Cette stratégie de la Russie entraîne-t-elle un renforcement de l’identité ukrainienne ou, au contraire, la fragilise-t-elle ?
« Il est certain que nous avons aujourd’hui une nation qui a plus que jamais pris conscience de son existence sur le plan identitaire », analyse Adrien Nonjon. « La révolution du Maïdan en 2014 avait déclenché cette prise de conscience généralisée, mais la guerre aujourd’hui renforce le patriotisme. Désormais être ukrainien, c’est aussi combattre au nom de la survie d’une nation. L’Ukraine est en train de se construire comme l’anti miroir de la Russie. »
Tout le monde n’a pas été mobilisé, loin de là, toutes les familles n’ont pas souffert de la même manière.
« La guerre participe à la construction d’une identité transrégionale en Ukraine », abonde Nina Bachkatov. « Ce que Vladimir Poutine a réussi à faire, c’est recréer une identité nationale ukrainienne. Mais nous sommes en période de guerre, je suis moins optimiste de ce qu’il va se passer en période de paix. »
Les deux spécialistes sont en effet d’accord sur un point : la fin de la guerre amènera son lot de questions et de revendications régionales, notamment en matière de langue. « La particularité de cette guerre est que les habitants de l’Ukraine en ont des expériences totalement différentes. Tout le monde n’a pas été mobilisé, loin de là, toutes les familles n’ont pas souffert de la même manière. Il y aura un travail important de pacification sociale à mener après la guerre », prévoit Nina Bachkatov.

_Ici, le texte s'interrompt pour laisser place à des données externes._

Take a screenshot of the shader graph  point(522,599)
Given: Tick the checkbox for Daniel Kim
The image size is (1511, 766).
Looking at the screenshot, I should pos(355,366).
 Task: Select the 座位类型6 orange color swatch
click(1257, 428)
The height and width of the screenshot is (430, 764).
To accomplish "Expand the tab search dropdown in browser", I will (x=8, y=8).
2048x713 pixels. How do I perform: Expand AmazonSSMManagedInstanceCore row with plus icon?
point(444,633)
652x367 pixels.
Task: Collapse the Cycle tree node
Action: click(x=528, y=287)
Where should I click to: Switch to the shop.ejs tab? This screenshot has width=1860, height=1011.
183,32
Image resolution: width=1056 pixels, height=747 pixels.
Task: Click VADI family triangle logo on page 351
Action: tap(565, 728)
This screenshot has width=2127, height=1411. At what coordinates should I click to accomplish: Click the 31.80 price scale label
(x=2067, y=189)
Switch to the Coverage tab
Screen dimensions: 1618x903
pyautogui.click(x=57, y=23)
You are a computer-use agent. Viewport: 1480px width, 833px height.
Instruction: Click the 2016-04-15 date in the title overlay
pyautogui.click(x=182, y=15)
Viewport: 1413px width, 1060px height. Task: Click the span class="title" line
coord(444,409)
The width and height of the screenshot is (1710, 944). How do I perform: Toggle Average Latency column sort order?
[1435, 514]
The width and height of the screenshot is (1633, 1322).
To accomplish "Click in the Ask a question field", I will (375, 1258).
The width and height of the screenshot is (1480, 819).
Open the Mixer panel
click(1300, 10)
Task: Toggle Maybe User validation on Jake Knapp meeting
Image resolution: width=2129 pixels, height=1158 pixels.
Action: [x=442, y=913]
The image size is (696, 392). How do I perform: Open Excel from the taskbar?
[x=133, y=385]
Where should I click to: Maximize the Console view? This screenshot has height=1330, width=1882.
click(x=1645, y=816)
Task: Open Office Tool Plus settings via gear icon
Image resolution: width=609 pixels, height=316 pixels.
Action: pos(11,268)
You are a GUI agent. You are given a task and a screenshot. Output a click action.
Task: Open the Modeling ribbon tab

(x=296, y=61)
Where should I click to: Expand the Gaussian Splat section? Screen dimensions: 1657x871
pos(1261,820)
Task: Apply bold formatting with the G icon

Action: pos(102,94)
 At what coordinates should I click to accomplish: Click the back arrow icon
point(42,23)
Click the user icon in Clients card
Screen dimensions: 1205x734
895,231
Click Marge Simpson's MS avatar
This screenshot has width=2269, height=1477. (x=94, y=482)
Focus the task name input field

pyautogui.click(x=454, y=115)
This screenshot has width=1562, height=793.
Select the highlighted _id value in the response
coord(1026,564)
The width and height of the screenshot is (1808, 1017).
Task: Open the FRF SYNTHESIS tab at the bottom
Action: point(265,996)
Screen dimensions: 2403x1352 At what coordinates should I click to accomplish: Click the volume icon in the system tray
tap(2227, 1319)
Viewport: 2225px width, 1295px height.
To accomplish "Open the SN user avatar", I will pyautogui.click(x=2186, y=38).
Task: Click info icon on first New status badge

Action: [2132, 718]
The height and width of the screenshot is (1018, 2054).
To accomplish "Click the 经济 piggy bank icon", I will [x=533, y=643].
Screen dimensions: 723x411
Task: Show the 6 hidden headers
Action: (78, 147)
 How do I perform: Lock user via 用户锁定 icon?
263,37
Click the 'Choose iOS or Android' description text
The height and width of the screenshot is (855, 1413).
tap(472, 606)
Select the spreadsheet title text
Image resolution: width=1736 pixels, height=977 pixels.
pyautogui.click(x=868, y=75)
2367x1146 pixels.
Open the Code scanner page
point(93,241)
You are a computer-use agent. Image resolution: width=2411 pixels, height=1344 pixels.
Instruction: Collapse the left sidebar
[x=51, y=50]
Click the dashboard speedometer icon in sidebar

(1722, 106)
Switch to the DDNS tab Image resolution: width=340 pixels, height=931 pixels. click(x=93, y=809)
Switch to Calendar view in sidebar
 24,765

« Même si nous avons une société ukrainienne qui semble aujourd’hui indivisible et unie autour de l’effort de guerre, il existe encore des divisions qui vont très certainement réémerger si la guerre finit par cesser », ajoute Adrien Nonjon. « Dans quelle mesure certaines populations russophones ont collaboré avec l’armée russe ? Qu’en est-il des populations restées dans les territoires occupés ? Qu’en est-il de ceux qui ont pris les routes de l’exil ? Et de ceux qui veulent garder un soupçon de leur identité russophone ? »
La fin de la guerre, si elle est défavorable à l’Ukraine, pourrait donc laisser derrière elle une nation davantage fragilisée.